La salute mentale di Lulù Selassiè: come sta dopo la sentenza
A preoccupare è soprattutto lo stato d’animo di Lulù. “Sicuramente non sta bene”, ha ammesso il suo legale, “perché il dispositivo d’udienza è la parte finale di un percorso che inizia un anno fa”. Un anno segnato da isolamento, giudizi, e un braccialetto elettronico che ha compromesso non solo la sua carriera, ma anche la sua salute mentale.
E mentre lei continua a raccontarsi, Manuel Bortuzzo ha scelto il silenzio. Nessuna intervista, nessuna replica.
Esposizione mediatica e dolore: quanto è lecito mostrare?
Questa vicenda, tra stalking, sentimenti infranti e trauma mediatico, apre un forte interrogativo sul ruolo della visibilità nella gestione pubblica di un dolore privato. Se Lulù Selassiè è davvero vittima – o colpevole – lo dovranno stabilire le sedi opportune. Ma nel frattempo, ci troviamo a riflettere su quanto sia sano raccontarsi continuamente, e a che prezzo.

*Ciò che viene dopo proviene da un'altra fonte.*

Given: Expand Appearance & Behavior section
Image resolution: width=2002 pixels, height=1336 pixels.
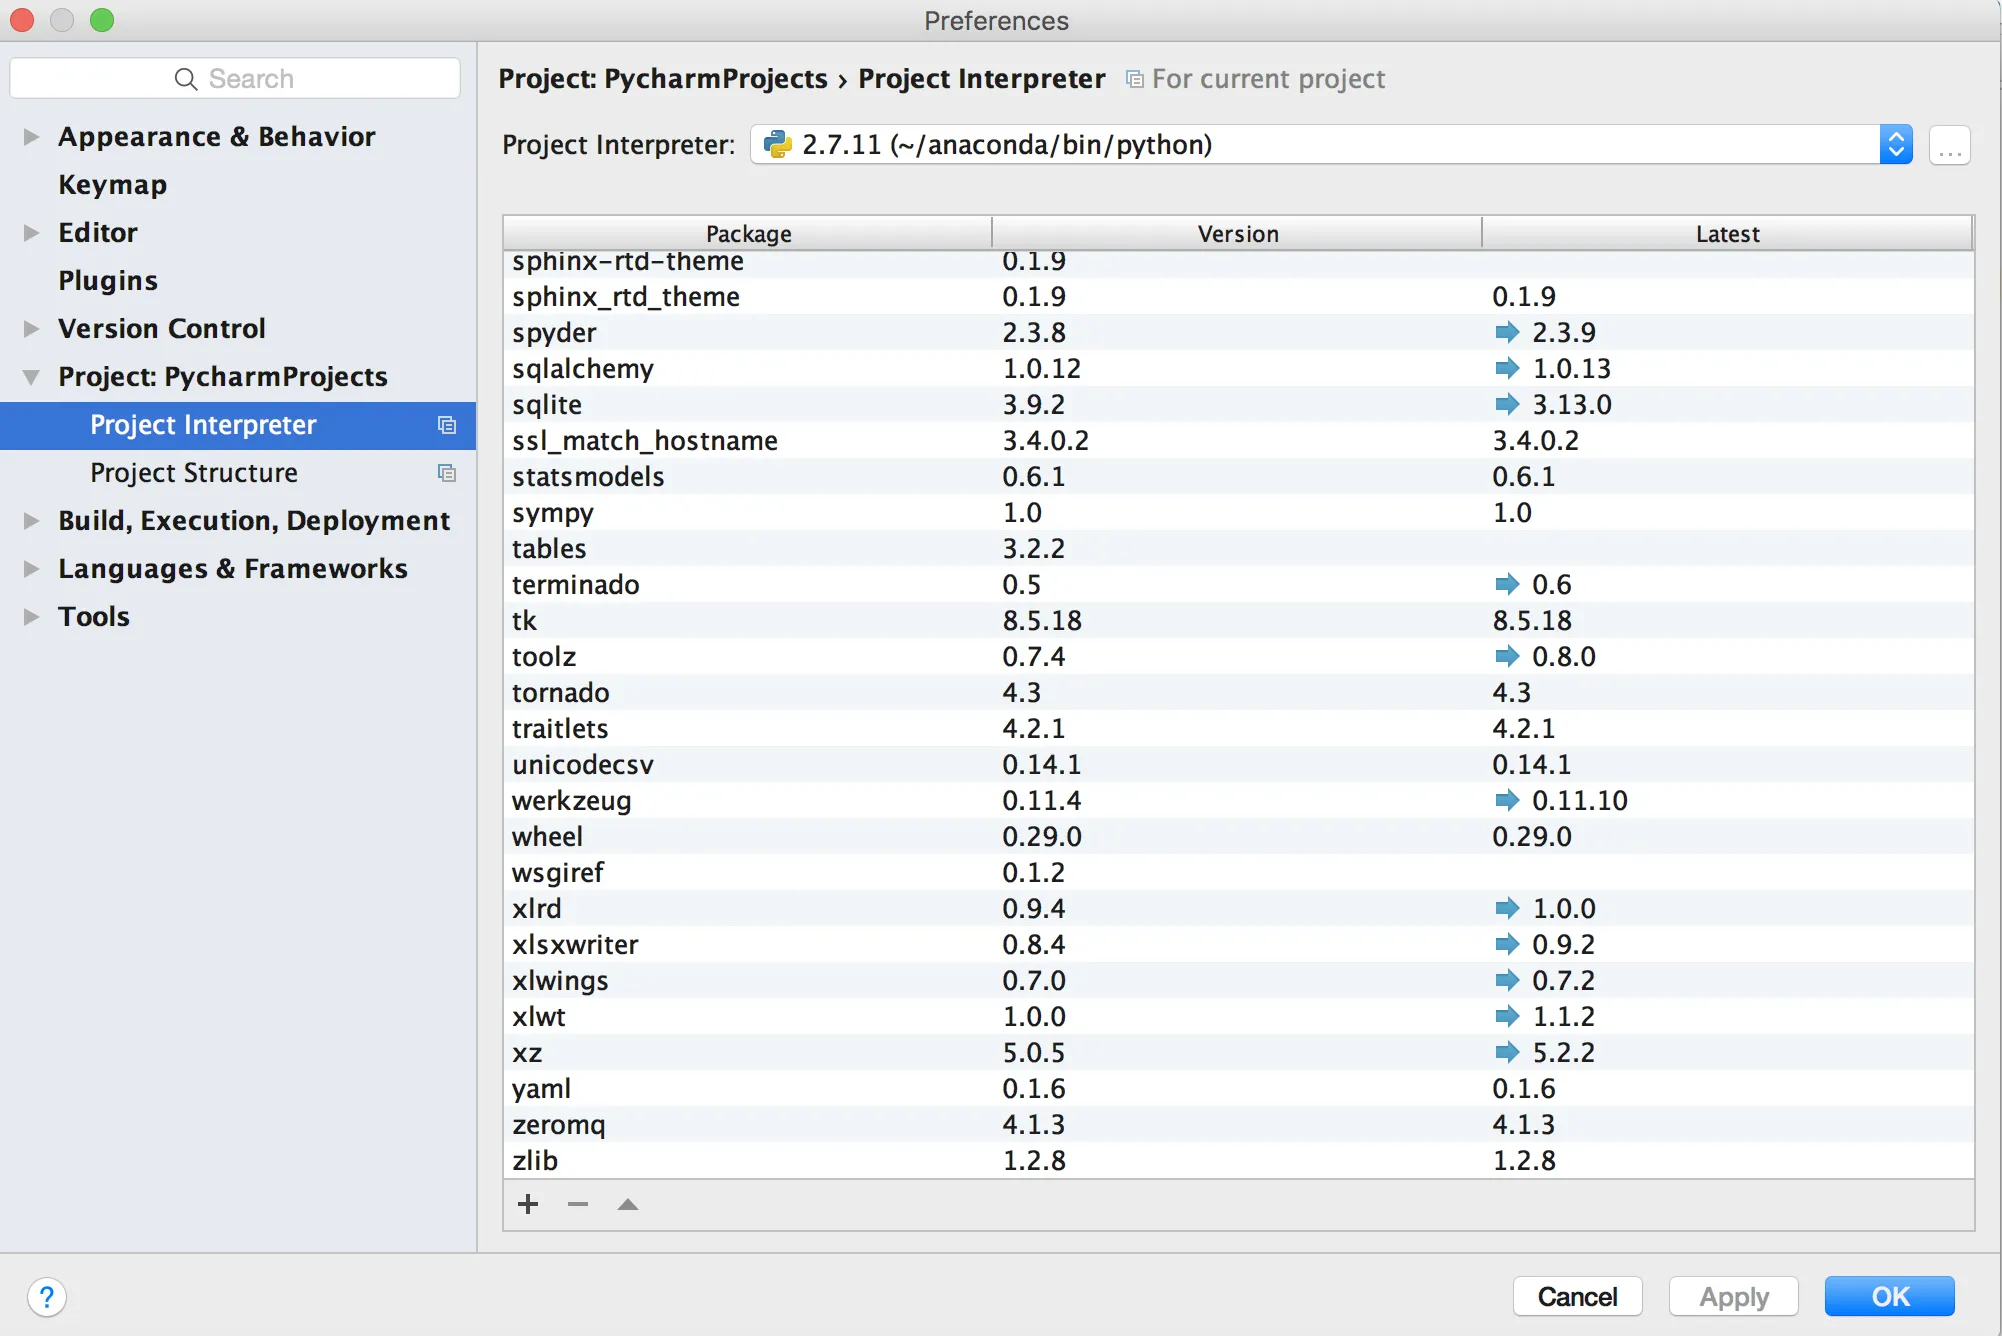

A questo punto siamo ben distanti dal semplice gossip. Qui stiamo parlando di una persona coinvolta in una dolorosa vicenda personale che ha deciso di esporsi pubblicamente proponendo un “linguaggio” assai controverso. Una sorta di “prigionia dorata” da cui, a lungo andare, potrebbe essere difficile uscire.